During Wednesday’s hearing, Palal disputed Mahan’s contention that the law’s notification and registration requirements constitute punishment.
“These are not additional criminal penalties,” Palal argued.
The Legislature passed the law in 2007 to bring Nevada in line with the federal Adam Walsh Act, signed by President Bush in 2006. The intent was to push all states to categorize sex offenders the same way.
Backers of both the Nevada and federal legislation contend sex offenders will have a harder time evading detection once all states are on board.
Maggie McLetchie, staff attorney for the ACLU of Nevada, said the federal law “is falling apart at its seams.” She said most states have not enacted Adam Walsh Act legislation.
Mahan said Nevada’s new law violated a constitutional ban on “ex post facto,” or retroactive, laws. He also said it violated due process clauses of the Fifth and 14th amendments, as well as the double jeopardy clause of the Fifth Amendment.
“We’re thrilled by the ruling,” McLetchie said. “We know that it’s a brave thing to do to make a decision that affirms the rights of sex offenders.
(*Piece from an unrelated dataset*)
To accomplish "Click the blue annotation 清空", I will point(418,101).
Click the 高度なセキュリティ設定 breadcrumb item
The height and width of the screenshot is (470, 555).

The ACLU strongly believes that the Constitution applies to everyone, including convicted sex offenders.”
However, McLetchie said the case is not about the rights of sex offenders. “It’s about the limits on the power of government,” she said.
One of the plaintiffs in the federal case, a Las Vegas man identified only as “Doe 2,” pleaded guilty in 2001 to attempted lewdness with a minor under 14. The felony conviction resulted in five years of probation and lifetime supervision.
In an interview Wednesday, the man claimed innocence.
“I was accused of something that I didn’t do, because my ‘ex’ was trying to take custody of my son,” he said.
He said he has had the same construction job for 28 years, has remarried and has three children. Before the new law was passed, he was placed in the Tier 1 category after he was assessed as a low risk for re-offending.
After the new law was passed, his probation officer told him he would be reclassified as a Tier 3 offender. That meant his neighbors would be notified about his conviction.
“I feared for my family’s well-being,” he said.
He also worried that the new classification would prohibit him from picking up his children at school. Tier 3 offenders may not go within 500 feet of schools or parks. And the man’s boss told him he might lose his job.
When McLetchie told Doe 2 about Mahan’s ruling Wednesday, he said, he broke down with joy.
“I’ve been carrying this on my shoulders for quite some time,” he said.
Gary Peck, executive director of the ACLU of Nevada, said Mahan’s ruling underscores the need for the Legislature “to pay more careful attention” to what the organization’s representatives have to say when advocating for constitutionally sound laws.
“It would have been nice had the AG’s office been willing to engage in more constructive dialogue with us throughout the course of this litigation,” he said.
McLetchie said the 2009 Legislature will get “another crack at the apple.”
“In the ACLU’s view, the existing laws worked because they really did focus in on public safety and risk to society,” she said.
Attorney Robert Langford, who worked on the case with the ACLU, said Mahan “may have just saved the taxpayers of the state of Nevada several million dollars to institute the bizarre supervision scheme anticipated by the new statutes.”
“That was a fiscal impact not considered by the Legislature and in my opinion that is what has kept most other states from adopting this wickedly Draconian statutory scheme imposed by the federal government,” he said.